Rows:
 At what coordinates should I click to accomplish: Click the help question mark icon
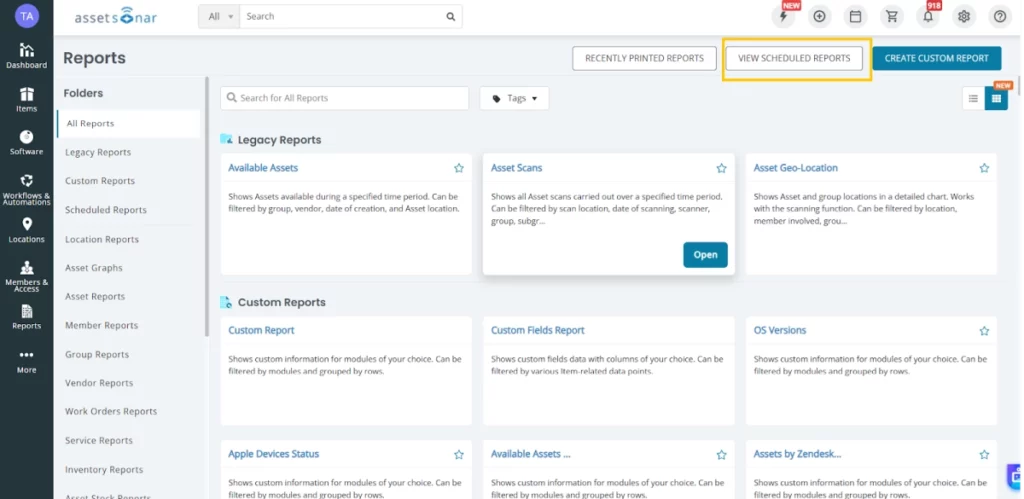pyautogui.click(x=999, y=17)
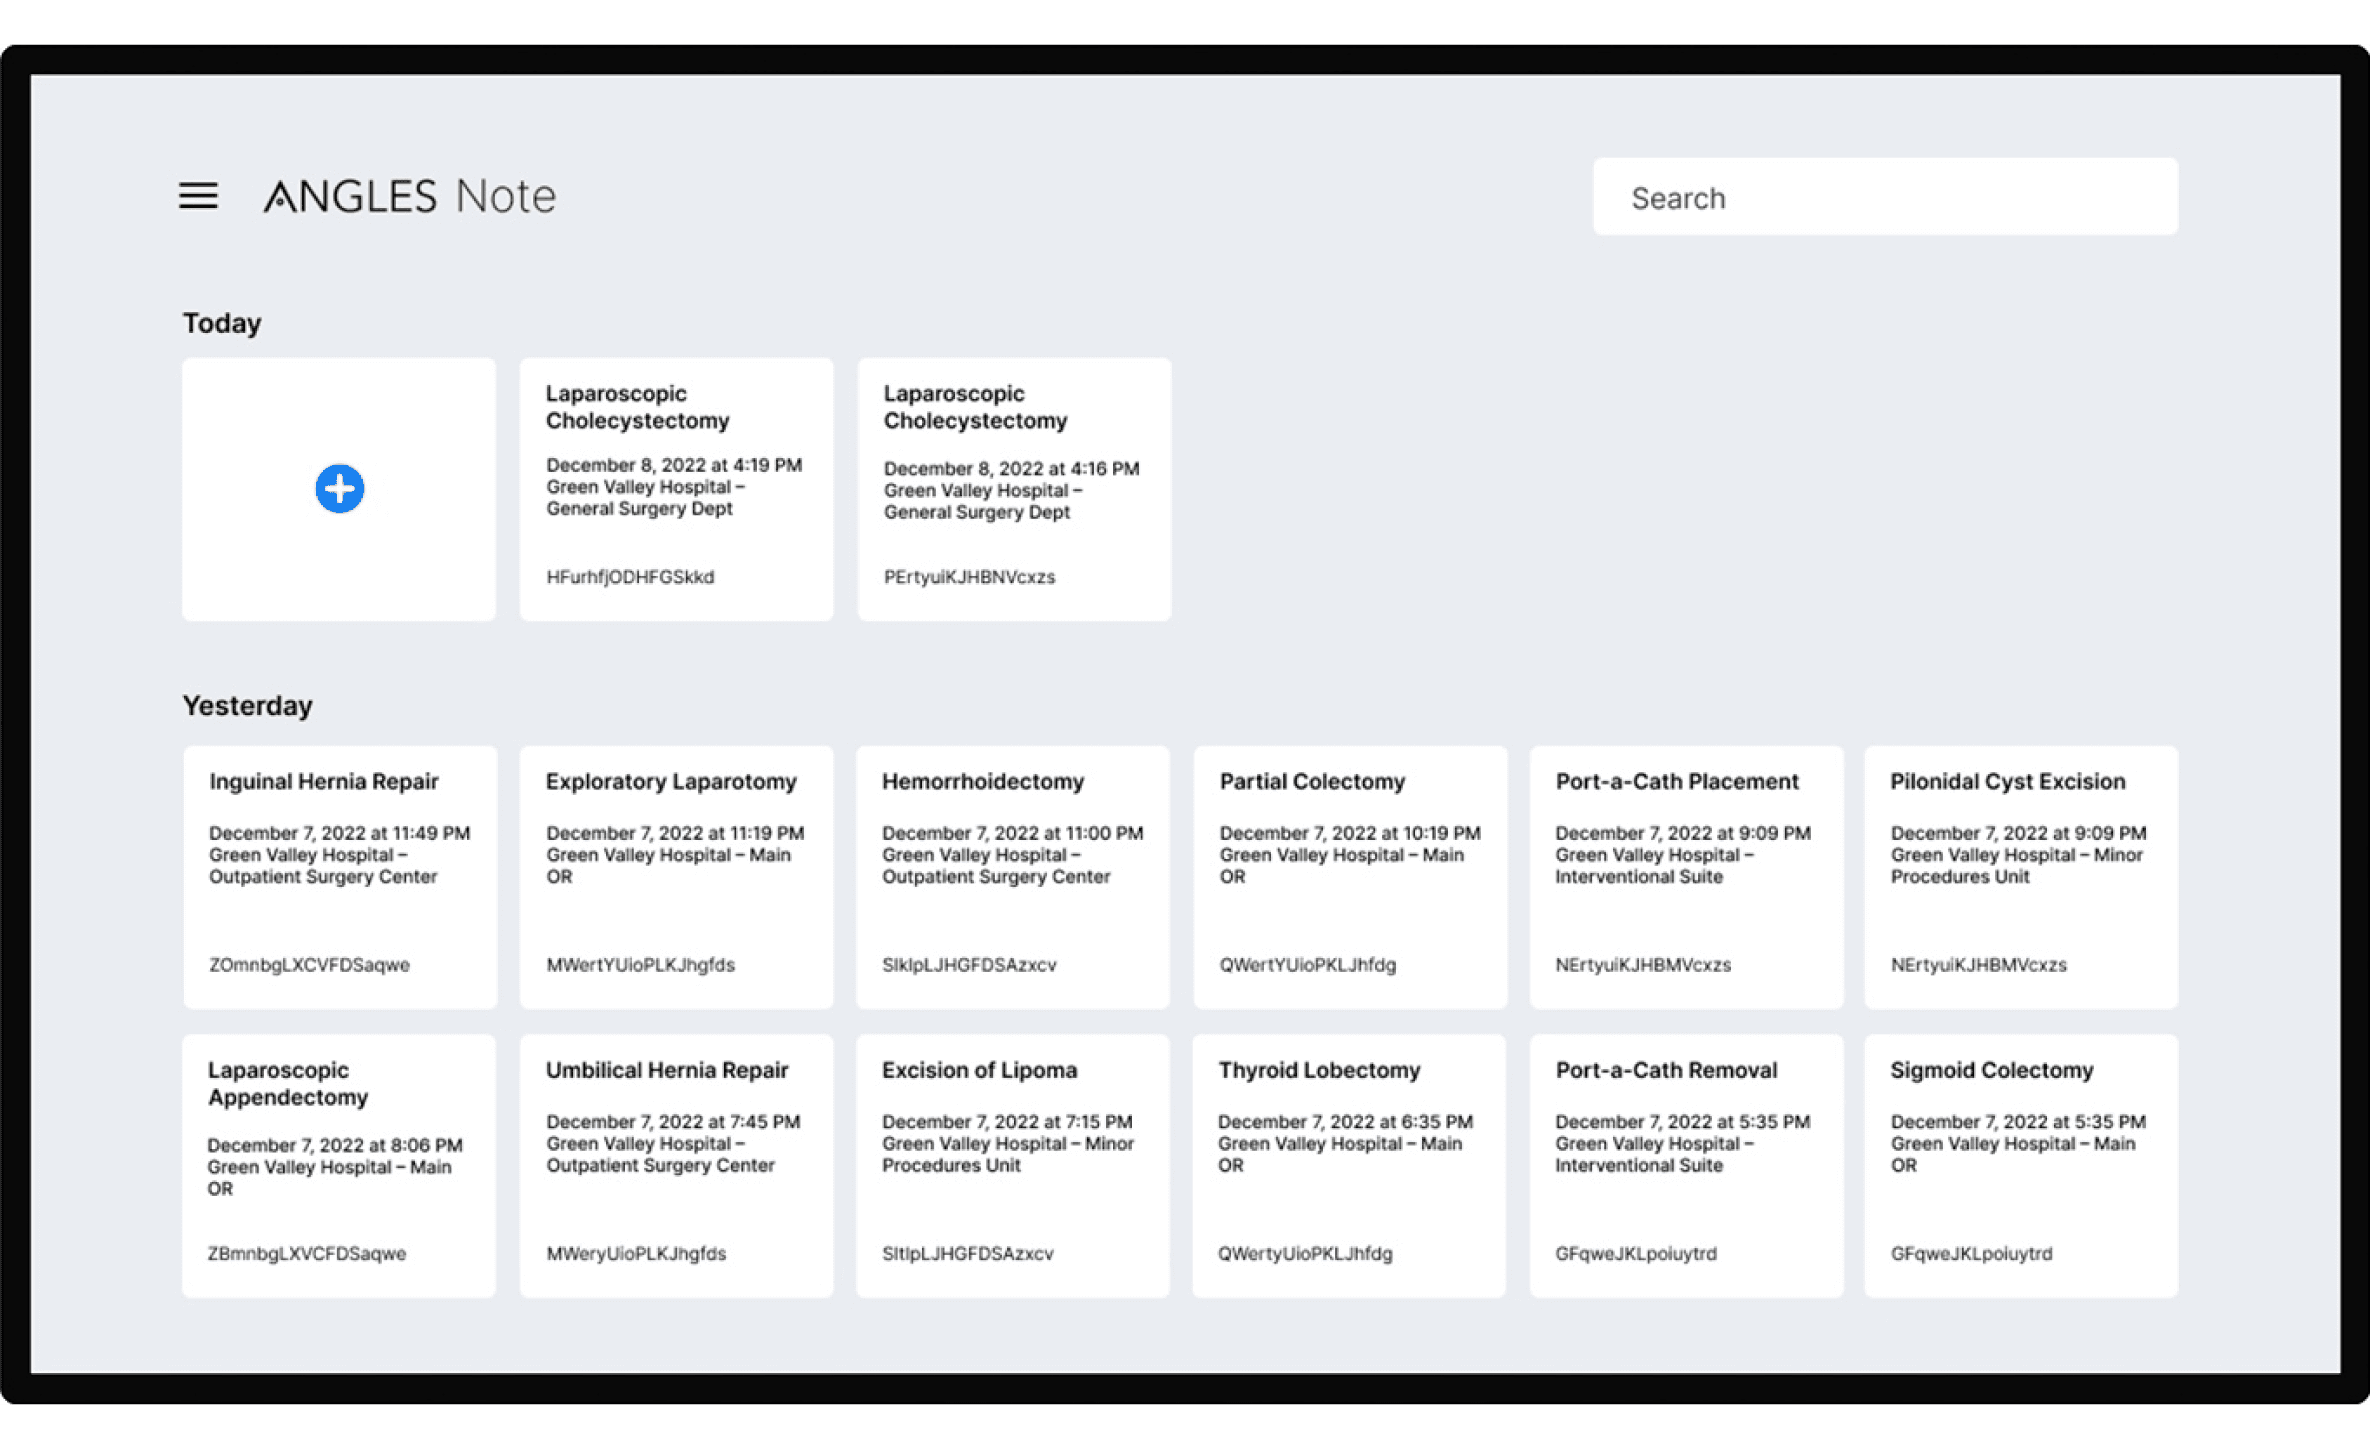Click the Today section heading

click(x=222, y=323)
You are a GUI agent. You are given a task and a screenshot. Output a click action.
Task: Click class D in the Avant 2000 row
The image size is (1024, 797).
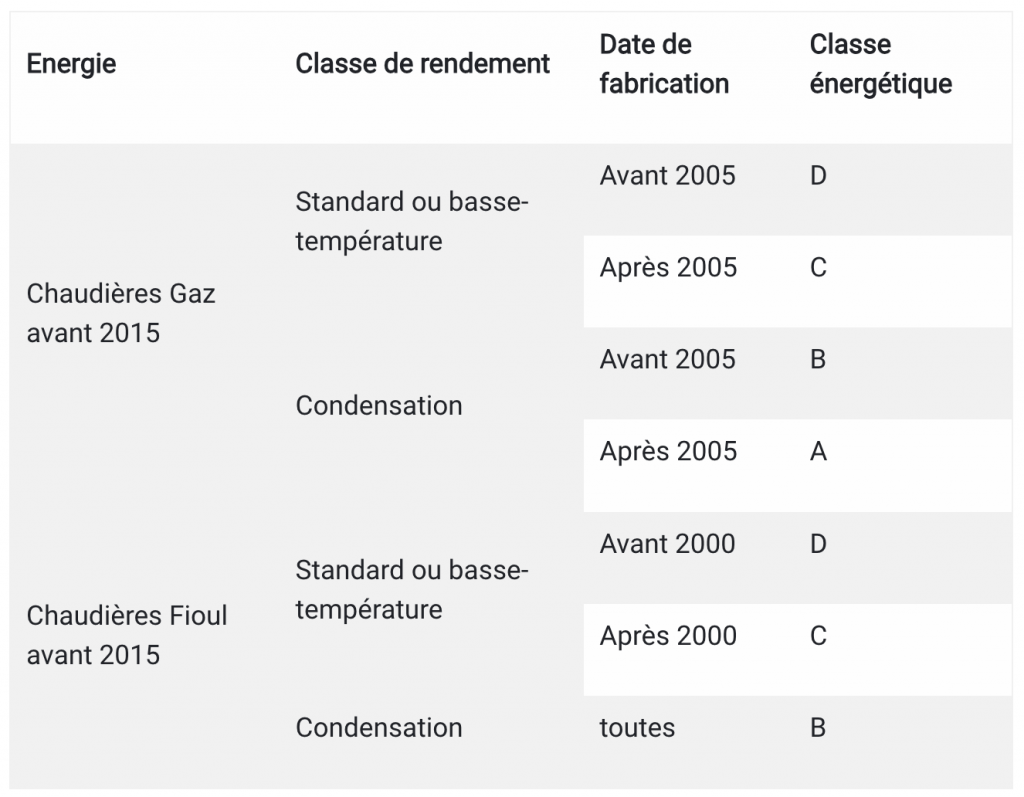point(818,544)
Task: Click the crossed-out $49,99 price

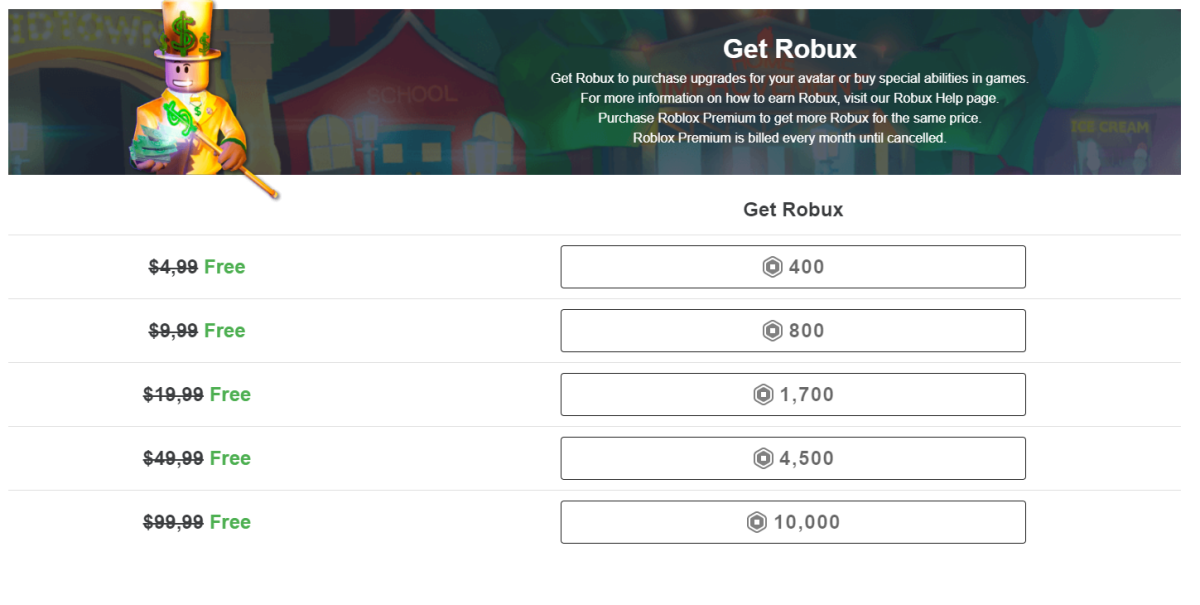Action: [173, 459]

What you are asked to do: Please render all the rows above as a Markdown table with two columns, Number and Row Text, giving each non-blank line its own table row and leaving the pictures out.

Solution to the problem:
| Number | Row Text |
|---|---|
| 1 |  At what coordinates should I click to accomplish: Click the help question mark icon |
| 2 | pyautogui.click(x=999, y=17) |
| 3 | Click the Today section heading |
| 4 | click(x=222, y=323) |
| 5 | You are a GUI agent. You are given a task and a screenshot. Output a click action. |
| 6 | Task: Click class D in the Avant 2000 row |
| 7 | The image size is (1024, 797). |
| 8 | point(818,544) |
| 9 | Task: Click the crossed-out $49,99 price |
| 10 | Action: [173, 459] |